Behind the Story: Berry Tramel
Berry Tramel has been covering sports in Oklahoma since before I was born. One of the most respected sports writers in the state, Tramel began his career covering sports for the Norman Transcript in 1978, when he was 17-years-old. After being sent to the counselor’s office as a senior at Norman High School, the counselor asked him what he wanted to do with his life, and he said the first thing that came to mind, “Well, I’d like to be a sports writer.” So she sent him to visit the Norman Transcript, where Tramel happened to meet the sports editor on staff and got a few minutes of his time. A few days later, the editor called Tramel and offered him a part-time job.

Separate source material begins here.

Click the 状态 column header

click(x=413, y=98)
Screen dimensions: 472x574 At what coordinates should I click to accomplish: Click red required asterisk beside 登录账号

Tramel told me that when he began writing his first stories, he was doing them on a typewriter. That lead to our first real topic of conversation, how journalism has changed throughout his career. In the beginning, his sole focus was on writing for the newspaper. Now, most of what he covers never makes it to print. He records podcasts, writes for online blogs, and works in the TV studio shooting video, in addition to writing for the paper like he’s always done.
But one thing that he says hasn’t changed over the years for a journalist is his mission, “connecting with the reader, connecting with the audience.” He also explained that, with the Internet, he’s now able to connect and discuss with his readers in a way he was never able to do before.
Over the decades, Tramel has covered incredible athletes and characters, championship runs, and the arrival of a professional team in a city that’s never been home to one. This was why I was surprised that the story Tramel held most dear to his heart was about a boy on a high school basketball team, in a small town few have heard of.
Over twenty years ago in Lone Wolf, Oklahoma, there was a young boy who had wanted nothing more than to play basketball for his high school, but the teams in the neighboring towns had refused to play with him on the team. The young boy, Philip Tepe, was HIV positive. Philip’s mother tracked down Tramel’s phone number, which in the 90s wasn’t exactly an easy thing to do, and asked him to write a story about her son. He told her that if he was going to write this story, they were going to go all out. He would use the boys name and his picture would be in the paper, and the mother agreed.
After entering the house in Lone Wolf, Tramel recalls meeting Philip, who looked, “nine years old, and weighed about 90 pounds.” Tramel learned the young boys story and wrote his piece, which printed on the Oklahoman that next Sunday. After writing his story, the neighboring towns to Lone Wolf agreed to play, and Philip was able to fulfill his dream of playing basketball until, sadly, he died a year later.
I asked Tramel why this story was so important to him. He confessed that most of what he writes about isn’t very important. “It’s not important that Houston beat OU. It’s not as important as oil prices going up. It’s not as important as teacher’s salaries, or shouldn’t be as important. It’s not as important as earthquakes. It shouldn’t be important, but for some reason it is.”
Tramel admitted that, “this story, at its core, was a sports story; it was about a young man who just wanted to play basketball.” But through sports journalism, Tramel was able to reach an audience that before might not have cared, and he was able to use his platform to cause real social change and make this boy’s last year on earth a good one.